• Your instructions:
What lines of the material below include the string "chevron"? Copy all of them.
========
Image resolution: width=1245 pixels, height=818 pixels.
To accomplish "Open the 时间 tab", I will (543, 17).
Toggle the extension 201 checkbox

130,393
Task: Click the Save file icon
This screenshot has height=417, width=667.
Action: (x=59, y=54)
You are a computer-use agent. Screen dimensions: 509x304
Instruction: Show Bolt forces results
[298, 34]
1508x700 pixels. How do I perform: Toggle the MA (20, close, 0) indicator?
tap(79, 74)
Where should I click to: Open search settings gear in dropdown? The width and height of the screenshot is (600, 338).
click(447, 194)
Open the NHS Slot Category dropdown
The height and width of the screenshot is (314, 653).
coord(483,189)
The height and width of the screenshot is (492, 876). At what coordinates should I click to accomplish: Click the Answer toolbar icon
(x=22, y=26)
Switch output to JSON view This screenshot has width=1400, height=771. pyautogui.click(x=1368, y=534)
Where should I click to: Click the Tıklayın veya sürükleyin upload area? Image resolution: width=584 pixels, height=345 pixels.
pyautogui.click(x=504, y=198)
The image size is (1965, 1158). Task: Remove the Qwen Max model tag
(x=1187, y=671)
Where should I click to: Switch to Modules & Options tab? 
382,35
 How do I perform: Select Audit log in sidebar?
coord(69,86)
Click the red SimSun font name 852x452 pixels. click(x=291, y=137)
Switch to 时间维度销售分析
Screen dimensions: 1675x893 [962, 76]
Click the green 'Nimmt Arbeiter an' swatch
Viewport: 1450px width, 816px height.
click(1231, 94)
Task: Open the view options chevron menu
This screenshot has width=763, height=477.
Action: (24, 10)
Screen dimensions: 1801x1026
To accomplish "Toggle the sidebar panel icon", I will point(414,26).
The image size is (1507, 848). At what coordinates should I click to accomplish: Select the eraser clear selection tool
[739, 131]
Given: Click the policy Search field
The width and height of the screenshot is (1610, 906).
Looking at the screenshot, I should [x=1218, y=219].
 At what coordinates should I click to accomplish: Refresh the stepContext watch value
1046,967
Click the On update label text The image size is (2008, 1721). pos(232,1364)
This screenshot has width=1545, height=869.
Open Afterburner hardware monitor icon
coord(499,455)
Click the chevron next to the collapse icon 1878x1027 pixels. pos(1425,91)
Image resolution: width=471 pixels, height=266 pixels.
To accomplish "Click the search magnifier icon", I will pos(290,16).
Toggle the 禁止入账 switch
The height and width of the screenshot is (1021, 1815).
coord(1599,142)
========
• Solution to this problem:
Task: Open the view options chevron menu
Click the chevron next to the collapse icon 1878x1027 pixels. pos(1425,91)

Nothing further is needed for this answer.